Dalam rakor tersebut, Gubernur Jawa Barat menyampaikan bahwa pelaksanaan APBD 2025 hingga menjelang akhir tahun berlangsung cukup dinamis dengan kondisi yang bervariasi antar daerah. Oleh karena itu, Pemerintah Provinsi Jawa Barat melakukan evaluasi bersama seluruh pemerintah Kabupaten/Kota guna memperoleh gambaran menyeluruh sekaligus merumuskan langkah penyelesaian.
Gubernur Jawa Barat mengungkapkan bahwa secara akumulatif terdapat pekerjaan fisik di berbagai daerah yang belum dapat dibayarkan sehingga pembayarannya melewati tahun anggaran berjalan. Meski menjadi tantangan tersendiri, kondisi tersebut juga menunjukkan bahwa pembangunan di Jawa Barat tetap berjalan secara masif di berbagai wilayah.
Dalam forum tersebut terungkap bahwa keterlambatan atau gagal bayar bukan hanya terjadi di Kabupaten Bogor, melainkan juga dialami oleh lebih dari 10 Kabupaten/Kota lainnya di Jawa Barat, baik daerah dengan APBD besar maupun kecil.

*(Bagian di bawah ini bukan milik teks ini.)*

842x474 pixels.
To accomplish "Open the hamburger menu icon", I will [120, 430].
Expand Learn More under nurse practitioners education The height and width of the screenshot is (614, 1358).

Sekda Ajat menyampaikan kondisi pelaksanaan APBD 2025 di Kabupaten Bogor. Ia menjelaskan bahwa terdapat sejumlah kegiatan yang mengalami keterlambatan pembayaran, baik pada pekerjaan yang telah selesai 100 persen, pekerjaan yang belum sepenuhnya rampung, maupun pekerjaan yang masih dalam proses pelaksanaan.
“Fokus arahan Gubernur adalah pada kegiatan yang telah dilaksanakan 100 persen namun belum sempat dibayarkan. Untuk itu, Kabupaten Bogor juga diminta menjelaskan posisi Sisa Lebih Perhitungan Anggaran (SiLPA) sebagai salah satu sumber penyelesaian kewajiban tersebut,” ujar Sekda Ajat dalam keterangannya yang dikutip, Sabtu (10/1/2026).
Ajat mengungkapkan, Gubernur menginstruksikan agar pemerintah daerah segera mengoptimalkan pemanfaatan dana SiLPA. Pemerintah Kabupaten/Kota diminta untuk segera melakukan perubahan Peraturan Bupati atau Peraturan Walikota guna melakukan pergeseran anggaran secara cepat dan fleksibel sebagai instrumen penyelesaian permasalahan keuangan daerah.
“Gubernur Jawa Barat juga menyampaikan apresiasi kepada seluruh pemerintah daerah dan menegaskan agar pembangunan tetap terus berjalan,” ungkap Ajat.
Ia menambahkan, tahun 2026 disebut masih menjadi periode penyelesaian kebutuhan dasar, meliputi infrastruktur jalan, pendidikan, dan kesehatan, yang harus dilaksanakan dengan tetap menyesuaikan tata kelola keuangan daerah pada tahun berjalan.